NEGROS SÃO APENAS UM TERÇO DOS UNIVERSITÁRIOS


Em 2018, 25,2% dos jovens brasileiros com entre 18 e 24 anos estavam cursando ou já haviam concluído o ensino superior, mas o recorte racial mostra que, considerando apenas a taxa de matrículas de jovens brancos, essa porcentagem salta para 36,1%. Já olhando apenas para os jovens negros (pretos ou pardos), o índice cai pela metade: 18,3%. Os dados foram divulgados na manhã na Síntese de Indicadores Sociais (SIS) do Instituto Brasileiro de Geografia e Estatística (IBGE).

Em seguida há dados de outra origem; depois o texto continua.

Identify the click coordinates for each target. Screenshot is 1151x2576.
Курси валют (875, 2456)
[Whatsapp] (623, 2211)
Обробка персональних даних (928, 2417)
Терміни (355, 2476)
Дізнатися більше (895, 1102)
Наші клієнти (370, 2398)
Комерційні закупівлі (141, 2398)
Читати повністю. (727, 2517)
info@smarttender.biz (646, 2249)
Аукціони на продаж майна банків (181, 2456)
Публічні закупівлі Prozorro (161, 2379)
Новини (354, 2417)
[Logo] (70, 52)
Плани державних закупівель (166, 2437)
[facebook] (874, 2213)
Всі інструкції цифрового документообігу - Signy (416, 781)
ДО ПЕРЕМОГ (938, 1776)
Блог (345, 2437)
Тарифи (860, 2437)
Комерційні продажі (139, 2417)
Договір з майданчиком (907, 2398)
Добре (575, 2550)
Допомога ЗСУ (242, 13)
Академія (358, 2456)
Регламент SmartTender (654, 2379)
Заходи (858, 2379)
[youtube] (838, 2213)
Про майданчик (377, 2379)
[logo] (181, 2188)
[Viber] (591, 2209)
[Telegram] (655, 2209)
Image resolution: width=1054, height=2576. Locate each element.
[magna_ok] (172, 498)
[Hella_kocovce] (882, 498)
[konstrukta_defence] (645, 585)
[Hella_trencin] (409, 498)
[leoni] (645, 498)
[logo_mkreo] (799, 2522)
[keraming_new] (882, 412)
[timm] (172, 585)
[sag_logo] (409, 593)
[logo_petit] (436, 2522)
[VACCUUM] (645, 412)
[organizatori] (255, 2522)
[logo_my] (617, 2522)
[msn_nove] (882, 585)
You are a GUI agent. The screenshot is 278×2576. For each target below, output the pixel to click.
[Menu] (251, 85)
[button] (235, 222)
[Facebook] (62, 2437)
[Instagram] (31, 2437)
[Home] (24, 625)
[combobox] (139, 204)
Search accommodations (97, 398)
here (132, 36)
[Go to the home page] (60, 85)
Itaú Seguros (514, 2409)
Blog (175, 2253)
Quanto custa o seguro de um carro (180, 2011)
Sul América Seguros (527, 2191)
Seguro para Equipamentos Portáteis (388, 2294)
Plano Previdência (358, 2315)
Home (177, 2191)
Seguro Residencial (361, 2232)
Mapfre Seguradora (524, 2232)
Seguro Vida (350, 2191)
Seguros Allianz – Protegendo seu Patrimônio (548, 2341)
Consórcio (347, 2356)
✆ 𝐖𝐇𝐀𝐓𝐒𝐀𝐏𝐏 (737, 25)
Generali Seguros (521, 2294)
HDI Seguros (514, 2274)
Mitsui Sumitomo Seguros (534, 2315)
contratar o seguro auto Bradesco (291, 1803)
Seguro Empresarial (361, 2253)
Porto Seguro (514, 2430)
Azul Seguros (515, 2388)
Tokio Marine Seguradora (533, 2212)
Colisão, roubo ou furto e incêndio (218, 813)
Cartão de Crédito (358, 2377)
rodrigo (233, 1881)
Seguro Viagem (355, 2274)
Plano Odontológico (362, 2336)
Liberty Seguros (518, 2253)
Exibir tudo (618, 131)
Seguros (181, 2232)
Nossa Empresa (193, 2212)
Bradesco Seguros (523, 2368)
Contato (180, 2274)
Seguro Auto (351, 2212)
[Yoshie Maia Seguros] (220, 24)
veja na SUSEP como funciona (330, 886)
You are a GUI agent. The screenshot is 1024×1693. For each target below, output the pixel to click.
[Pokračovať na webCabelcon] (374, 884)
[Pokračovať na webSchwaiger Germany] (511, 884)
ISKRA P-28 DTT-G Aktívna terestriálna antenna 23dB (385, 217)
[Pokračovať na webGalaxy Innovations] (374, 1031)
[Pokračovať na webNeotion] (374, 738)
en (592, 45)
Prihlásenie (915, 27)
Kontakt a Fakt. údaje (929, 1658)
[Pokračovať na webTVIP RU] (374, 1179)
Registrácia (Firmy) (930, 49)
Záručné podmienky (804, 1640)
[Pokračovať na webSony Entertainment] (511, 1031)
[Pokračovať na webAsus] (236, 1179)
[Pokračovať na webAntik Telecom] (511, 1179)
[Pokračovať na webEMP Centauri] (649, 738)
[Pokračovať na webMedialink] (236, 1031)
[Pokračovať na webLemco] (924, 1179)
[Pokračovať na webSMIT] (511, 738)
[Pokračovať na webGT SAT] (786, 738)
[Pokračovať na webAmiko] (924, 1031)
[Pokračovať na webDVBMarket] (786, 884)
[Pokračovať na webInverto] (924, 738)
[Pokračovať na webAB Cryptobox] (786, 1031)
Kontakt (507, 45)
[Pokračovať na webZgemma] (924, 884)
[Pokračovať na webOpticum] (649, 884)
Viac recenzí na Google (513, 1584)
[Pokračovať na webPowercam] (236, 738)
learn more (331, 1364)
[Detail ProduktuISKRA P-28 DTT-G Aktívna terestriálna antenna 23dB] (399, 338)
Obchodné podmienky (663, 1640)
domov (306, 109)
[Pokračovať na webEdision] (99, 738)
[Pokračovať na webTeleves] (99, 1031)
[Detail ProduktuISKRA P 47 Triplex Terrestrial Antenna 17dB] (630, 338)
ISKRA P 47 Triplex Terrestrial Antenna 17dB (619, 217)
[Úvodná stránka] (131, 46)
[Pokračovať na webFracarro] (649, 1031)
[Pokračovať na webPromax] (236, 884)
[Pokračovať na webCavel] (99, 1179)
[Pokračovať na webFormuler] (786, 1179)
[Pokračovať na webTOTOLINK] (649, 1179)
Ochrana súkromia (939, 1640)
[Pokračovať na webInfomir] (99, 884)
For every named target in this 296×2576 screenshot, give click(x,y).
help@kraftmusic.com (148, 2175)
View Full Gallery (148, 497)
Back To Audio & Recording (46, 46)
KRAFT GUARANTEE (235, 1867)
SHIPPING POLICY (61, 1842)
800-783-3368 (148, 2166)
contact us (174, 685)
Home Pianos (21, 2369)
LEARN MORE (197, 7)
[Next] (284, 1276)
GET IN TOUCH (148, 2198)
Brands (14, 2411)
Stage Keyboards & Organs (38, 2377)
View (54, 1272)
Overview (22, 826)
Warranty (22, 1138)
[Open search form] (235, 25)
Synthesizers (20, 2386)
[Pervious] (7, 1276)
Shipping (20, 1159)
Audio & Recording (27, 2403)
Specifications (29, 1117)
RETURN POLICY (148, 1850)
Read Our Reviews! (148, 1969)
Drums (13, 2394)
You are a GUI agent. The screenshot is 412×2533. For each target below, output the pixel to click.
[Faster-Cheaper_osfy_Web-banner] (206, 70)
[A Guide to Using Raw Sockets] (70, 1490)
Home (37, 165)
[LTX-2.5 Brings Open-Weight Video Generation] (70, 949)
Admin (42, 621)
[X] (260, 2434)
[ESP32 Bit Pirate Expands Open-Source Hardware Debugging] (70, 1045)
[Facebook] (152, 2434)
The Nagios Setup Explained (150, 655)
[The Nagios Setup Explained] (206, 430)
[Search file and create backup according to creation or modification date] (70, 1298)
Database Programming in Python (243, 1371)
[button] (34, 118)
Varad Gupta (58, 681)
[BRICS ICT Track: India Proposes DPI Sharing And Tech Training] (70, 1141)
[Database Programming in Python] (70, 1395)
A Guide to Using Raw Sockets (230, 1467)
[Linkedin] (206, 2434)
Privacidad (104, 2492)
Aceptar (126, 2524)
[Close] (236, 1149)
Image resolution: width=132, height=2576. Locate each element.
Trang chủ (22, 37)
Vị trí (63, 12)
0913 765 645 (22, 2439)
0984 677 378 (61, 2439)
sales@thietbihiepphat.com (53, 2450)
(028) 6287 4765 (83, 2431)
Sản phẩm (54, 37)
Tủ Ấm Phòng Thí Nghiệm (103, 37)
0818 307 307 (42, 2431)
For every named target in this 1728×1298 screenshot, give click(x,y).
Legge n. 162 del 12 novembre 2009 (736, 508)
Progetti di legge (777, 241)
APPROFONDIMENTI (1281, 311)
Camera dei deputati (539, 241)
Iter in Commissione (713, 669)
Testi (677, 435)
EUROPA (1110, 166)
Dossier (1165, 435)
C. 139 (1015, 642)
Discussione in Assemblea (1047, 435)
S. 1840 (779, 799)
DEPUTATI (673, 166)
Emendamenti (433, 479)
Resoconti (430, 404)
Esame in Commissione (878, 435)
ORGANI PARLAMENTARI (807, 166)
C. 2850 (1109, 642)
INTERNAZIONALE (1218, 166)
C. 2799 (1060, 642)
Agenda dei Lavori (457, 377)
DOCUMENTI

O histórico dos últimos três anos mostra que a porcentagem de jovens estudando na universidade avançou nos dois grupos raciais, mas a discrepância entre eles aumentou ligeiramente – de 16,2 para 17,8 pontos percentuais.
O estudo afirma que 11% dos jovens de 18 a 24 ainda estavam cursando o ensino básico em 2018. Isso representa 2,5 milhões de pessoas, sendo que 83,2% delas estavam matriculadas no ensino médio, e 16,8% ainda cursavam o ensino fundamental.
"A maioria (63,8%) não frequentava escola e não possuía ensino superior completo, sendo que 36,9% desse grupo abandonou a escola sem concluir o ensino médio e 16,1% não havia concluído nem o ensino fundamental", ressaltou o IBGE.
A "persistência" da desigualdade racial entre brancos e negros no ensino superior é um dos indicativos de que a Lei Federal de Cotas, aprovada em 2012 pelo Congresso Nacional, contém "erro de mensuração", explicou ao G1 Frei David Santos, fundador da ONG Educafro.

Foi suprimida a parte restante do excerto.